Alguns tratamento podem ser longos e demandar muito de todos os envolvidos. A pessoa próxima deve ajudar, mas nunca se esquecer de si e também de suas próprias necessidades. É fundamental resguardar um tempo para si mesma e suas próprias particularidades. A própria pessoa que está em tratamento, sempre que possível, também deve ter sua autonomia preservada e estimulada para evitar estresse, ressentimentos e culpabilizações desnecessárias.

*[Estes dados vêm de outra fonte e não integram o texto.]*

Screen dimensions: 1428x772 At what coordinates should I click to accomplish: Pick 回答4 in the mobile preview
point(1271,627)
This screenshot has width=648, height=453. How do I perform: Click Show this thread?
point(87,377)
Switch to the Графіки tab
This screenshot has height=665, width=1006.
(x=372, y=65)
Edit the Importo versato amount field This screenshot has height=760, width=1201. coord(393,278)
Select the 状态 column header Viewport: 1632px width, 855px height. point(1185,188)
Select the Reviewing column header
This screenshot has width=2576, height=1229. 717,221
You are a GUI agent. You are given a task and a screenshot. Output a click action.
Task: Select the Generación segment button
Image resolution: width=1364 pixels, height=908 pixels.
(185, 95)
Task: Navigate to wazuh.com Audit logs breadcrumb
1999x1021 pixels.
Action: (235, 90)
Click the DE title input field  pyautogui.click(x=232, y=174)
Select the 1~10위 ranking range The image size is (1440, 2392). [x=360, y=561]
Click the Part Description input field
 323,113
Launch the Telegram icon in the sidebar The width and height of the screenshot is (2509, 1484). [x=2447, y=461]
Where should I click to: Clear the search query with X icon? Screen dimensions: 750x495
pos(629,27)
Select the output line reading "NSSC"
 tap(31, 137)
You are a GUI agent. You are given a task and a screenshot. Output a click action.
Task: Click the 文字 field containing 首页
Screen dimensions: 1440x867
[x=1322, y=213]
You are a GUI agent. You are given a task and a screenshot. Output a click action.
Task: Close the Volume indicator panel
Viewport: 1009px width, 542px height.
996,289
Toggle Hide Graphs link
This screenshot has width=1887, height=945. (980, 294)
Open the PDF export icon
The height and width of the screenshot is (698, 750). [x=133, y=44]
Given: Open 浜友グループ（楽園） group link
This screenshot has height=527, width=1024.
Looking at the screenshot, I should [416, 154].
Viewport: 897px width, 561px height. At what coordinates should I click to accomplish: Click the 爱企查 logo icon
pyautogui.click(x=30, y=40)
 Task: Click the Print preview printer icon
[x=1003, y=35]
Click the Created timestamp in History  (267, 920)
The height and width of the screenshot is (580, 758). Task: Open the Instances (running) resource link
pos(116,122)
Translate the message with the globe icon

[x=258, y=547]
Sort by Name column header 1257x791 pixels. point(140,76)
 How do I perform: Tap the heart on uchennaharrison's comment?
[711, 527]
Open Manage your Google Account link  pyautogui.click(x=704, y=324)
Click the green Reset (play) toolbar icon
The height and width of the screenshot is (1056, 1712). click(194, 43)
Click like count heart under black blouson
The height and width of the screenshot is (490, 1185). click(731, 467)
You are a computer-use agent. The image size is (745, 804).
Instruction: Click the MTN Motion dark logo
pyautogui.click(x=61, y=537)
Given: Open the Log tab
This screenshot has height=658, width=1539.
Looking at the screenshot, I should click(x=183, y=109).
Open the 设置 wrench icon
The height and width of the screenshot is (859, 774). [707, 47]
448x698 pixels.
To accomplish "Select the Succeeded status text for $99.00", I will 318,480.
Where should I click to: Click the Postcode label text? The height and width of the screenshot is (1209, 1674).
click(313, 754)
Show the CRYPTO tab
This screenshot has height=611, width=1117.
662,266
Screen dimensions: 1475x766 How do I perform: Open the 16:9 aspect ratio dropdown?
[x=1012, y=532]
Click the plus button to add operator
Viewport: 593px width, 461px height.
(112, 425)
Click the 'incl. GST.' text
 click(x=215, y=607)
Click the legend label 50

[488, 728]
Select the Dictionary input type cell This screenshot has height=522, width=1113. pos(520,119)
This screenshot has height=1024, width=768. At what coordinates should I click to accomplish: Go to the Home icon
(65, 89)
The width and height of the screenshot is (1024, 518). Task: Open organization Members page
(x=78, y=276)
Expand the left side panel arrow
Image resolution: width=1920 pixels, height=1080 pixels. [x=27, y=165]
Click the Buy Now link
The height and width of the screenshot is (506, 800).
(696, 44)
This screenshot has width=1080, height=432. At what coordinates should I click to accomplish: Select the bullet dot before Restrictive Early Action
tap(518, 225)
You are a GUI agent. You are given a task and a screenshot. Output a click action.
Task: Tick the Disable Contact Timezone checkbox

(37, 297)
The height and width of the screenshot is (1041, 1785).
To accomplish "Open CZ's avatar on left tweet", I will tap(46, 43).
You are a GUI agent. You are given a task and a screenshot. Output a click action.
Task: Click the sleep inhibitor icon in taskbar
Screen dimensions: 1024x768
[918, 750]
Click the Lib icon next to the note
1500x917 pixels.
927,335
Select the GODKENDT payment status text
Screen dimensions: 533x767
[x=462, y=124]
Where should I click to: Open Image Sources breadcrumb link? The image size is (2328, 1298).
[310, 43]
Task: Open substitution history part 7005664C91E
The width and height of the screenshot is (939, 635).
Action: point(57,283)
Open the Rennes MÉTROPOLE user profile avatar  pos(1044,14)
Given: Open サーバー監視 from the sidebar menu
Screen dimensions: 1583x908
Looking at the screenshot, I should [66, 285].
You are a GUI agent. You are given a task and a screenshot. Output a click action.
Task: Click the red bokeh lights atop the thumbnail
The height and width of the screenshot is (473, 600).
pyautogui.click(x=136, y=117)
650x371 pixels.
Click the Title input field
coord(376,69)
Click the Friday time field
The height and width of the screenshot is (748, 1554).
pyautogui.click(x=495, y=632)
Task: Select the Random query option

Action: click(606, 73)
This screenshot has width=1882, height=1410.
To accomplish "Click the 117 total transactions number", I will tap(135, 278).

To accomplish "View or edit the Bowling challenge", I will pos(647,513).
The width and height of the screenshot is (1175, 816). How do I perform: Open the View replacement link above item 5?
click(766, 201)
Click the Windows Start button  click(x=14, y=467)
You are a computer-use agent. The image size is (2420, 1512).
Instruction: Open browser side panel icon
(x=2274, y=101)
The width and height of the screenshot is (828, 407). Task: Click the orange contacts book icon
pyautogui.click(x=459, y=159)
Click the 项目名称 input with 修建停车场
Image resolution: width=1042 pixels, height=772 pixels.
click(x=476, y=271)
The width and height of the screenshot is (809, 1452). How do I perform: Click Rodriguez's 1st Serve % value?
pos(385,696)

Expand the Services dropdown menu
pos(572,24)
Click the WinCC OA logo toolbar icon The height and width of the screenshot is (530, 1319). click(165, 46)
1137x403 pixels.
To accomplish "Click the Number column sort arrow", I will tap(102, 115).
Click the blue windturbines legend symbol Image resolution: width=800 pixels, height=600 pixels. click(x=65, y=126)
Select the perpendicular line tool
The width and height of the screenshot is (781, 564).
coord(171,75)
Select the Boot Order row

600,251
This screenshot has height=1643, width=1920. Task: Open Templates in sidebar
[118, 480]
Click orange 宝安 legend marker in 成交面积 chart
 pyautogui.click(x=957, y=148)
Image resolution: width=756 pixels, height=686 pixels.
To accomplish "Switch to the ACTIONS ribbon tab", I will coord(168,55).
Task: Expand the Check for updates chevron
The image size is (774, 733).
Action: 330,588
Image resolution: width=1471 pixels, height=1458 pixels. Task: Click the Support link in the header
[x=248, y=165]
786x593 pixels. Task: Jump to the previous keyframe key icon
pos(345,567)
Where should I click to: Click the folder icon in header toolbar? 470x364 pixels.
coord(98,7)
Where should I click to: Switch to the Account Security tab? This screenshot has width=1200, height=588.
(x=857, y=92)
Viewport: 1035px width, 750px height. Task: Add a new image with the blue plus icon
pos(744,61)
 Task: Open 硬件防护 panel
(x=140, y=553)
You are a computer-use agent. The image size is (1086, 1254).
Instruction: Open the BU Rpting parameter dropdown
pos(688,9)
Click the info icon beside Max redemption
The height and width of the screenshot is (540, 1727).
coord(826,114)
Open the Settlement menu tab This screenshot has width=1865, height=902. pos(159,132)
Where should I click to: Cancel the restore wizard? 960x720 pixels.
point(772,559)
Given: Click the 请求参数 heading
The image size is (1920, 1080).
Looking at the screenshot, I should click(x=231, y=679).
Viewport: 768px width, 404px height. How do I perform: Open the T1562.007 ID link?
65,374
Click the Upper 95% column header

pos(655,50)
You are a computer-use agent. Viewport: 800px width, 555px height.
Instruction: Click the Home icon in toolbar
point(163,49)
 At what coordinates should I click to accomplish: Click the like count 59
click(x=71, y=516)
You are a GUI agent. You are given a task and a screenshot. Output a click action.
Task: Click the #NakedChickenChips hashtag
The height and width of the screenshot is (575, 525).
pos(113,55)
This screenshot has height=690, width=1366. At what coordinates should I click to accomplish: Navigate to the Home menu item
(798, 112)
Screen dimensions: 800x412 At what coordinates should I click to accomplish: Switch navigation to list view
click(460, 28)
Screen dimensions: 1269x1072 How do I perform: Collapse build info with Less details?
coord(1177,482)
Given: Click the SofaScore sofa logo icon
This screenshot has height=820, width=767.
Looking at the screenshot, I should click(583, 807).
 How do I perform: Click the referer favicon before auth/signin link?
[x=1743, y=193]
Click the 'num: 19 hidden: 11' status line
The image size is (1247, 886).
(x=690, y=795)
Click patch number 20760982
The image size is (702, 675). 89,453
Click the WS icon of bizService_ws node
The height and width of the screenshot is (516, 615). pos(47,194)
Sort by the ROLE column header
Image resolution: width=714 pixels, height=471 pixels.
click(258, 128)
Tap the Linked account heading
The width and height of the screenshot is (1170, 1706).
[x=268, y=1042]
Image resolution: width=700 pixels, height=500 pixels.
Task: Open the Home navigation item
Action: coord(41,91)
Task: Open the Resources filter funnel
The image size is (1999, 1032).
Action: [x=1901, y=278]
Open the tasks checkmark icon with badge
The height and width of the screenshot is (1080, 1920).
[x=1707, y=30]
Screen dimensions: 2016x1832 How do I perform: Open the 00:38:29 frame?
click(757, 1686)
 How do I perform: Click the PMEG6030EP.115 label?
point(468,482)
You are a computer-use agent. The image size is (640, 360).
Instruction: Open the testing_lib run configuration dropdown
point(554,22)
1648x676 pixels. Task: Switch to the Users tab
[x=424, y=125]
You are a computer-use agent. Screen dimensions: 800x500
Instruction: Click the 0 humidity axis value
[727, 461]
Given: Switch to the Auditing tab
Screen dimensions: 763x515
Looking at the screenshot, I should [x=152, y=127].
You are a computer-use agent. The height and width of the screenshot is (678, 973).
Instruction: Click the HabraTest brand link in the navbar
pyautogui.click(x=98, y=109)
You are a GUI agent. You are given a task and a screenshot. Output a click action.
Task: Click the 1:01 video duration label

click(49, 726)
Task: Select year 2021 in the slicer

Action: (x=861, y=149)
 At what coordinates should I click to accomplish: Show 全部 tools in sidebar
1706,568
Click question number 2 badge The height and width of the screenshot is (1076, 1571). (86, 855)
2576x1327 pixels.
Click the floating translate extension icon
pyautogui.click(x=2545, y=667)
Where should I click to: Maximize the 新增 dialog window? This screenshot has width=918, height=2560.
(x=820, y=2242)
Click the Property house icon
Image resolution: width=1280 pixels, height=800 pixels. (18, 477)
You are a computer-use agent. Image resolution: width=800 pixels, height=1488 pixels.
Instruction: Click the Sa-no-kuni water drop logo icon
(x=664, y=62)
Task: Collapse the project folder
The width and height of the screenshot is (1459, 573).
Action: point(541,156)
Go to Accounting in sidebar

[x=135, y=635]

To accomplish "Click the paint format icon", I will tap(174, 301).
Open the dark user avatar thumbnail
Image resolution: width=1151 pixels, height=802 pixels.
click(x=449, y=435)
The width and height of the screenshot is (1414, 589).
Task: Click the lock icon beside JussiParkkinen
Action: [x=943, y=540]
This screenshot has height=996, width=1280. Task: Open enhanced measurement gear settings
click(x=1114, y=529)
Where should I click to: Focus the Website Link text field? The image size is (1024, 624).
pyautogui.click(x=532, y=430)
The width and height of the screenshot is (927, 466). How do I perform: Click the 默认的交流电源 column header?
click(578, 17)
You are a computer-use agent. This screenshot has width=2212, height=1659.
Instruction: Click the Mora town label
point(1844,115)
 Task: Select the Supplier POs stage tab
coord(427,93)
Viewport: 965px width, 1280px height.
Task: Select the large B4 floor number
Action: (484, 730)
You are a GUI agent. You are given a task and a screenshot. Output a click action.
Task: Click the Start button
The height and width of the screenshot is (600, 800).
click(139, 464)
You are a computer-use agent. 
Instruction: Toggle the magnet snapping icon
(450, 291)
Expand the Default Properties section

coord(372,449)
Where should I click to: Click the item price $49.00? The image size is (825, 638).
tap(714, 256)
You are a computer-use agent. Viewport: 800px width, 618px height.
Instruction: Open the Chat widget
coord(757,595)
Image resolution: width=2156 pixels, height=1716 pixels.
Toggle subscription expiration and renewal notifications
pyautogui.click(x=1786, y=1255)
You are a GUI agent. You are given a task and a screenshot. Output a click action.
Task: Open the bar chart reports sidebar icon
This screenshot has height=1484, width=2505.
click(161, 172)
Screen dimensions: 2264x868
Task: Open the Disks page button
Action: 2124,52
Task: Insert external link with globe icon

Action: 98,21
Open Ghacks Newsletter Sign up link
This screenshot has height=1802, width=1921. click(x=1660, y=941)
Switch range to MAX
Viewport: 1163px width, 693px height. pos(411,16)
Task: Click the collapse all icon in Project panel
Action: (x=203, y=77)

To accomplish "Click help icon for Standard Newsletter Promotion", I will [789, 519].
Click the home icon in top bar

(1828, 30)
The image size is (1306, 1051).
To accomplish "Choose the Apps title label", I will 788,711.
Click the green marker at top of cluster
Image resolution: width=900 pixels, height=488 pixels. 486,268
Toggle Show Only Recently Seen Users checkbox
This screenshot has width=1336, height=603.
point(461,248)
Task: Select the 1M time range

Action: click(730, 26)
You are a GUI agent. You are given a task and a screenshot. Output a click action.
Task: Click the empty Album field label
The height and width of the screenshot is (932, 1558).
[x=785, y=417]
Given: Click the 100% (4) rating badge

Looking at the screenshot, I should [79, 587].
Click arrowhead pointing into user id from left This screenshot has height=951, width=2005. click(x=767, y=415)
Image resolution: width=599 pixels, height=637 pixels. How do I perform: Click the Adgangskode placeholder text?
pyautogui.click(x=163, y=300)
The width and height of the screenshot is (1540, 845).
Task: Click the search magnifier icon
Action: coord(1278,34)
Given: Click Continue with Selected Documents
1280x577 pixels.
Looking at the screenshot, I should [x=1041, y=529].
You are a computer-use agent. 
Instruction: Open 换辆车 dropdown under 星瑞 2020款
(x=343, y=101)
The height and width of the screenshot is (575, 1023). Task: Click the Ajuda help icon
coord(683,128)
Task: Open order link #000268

Transtornos mentais graves estão associados a um aumento real nas taxas de suicídio. Tanto a confusão mental quando a o sofrimento e a sensação de falta de perspectivas podem estimular tentativas de suicídio. Esteja atento às falas e sinais. Na dúvida, não subestime e converse com a pessoa e os profissionais envolvidos sobre o assunto. A observação mais próxima e até controle dos medicamentos pode ser necessário.
A pessoa que está doente sempre terá alguém em quem mais confia. Ofereça opções e busque essas pessoas para ajudar nos passos necessários. A doença já causa sofrimento demais e todas as decisões que antes poderiam ser mais simples tornam-se mais complexas e assustadoras.
Algumas medicações psiquiátricas, como os antipsicóticos, podem ter efeitos colaterais importantes. Esteja atento às queixas da pessoa e as passe ao médico. Dependendo da situação também pode ser necessária a ajuda para o manuseio e o uso da medicação em horário correto. A recusa em tomar a medicação também deve ser conversada e discutida com os profissionais envolvidos.
A pessoa com uma doença psiquiátrica pode ter todas as áreas de sua vida afetadas. Acontecem alterações nas relações familiares, no emprego, na vida social geral. O acompanhamento no processo de reabilitação emocional e funcional é indispensável e deve ser estimulado, apoiado e ter a participação de todos os envolvidos.
Estimule a autonomia, tenha esperança no passo-a passo da recuperação e ajude a pessoa a se lembrar de quem ela realmente é. Cada passo no processo de reabilitação é uma grande vitória e deve ser comemorado. Lembre-se de focar na melhora e nos ganhos progressivos ao invés de focar nas perdas.
Muitas vezes precisamos nos lembrar da verdadeira essência do amor para lidar com as fases que podem ser as mais difíceis da vida de todos os envolvidos. Amor é presença, amor é tolerância e aceitação. Amor também é o reconhecimento dos próprios limites.
Quando falamos em transtornos psiquiátricos, o amor pelo outro não deve superar o amor por si mesmo. O desgaste emocional e físico de quem cuida também nunca pode ser esquecido. E, nessa medida e com a ajuda das pessoas próximas, os momentos de crise podem ser ultrapassados.
“A prova de que estou recuperando a saúde mental, é que estou cada minuto mais permissiva: eu me permito mais liberdade e mais experiências. E aceito o acaso. Anseio pelo que ainda não experimentei. Maior espaço psíquico. Estou felizmente mais doida.” Clarice Lispector
Nota: As orientações acima devem ser vistas como informativas e destinadas ao público geral. Elas não substituem e nem sobrepõem-se ao prescrito pelos profissionais que acompanham o tratamento da pessoa. Converse sempre com a equipe responsável sobre suas dúvidas. Nunca tenha receio de falar ou de se informar melhor.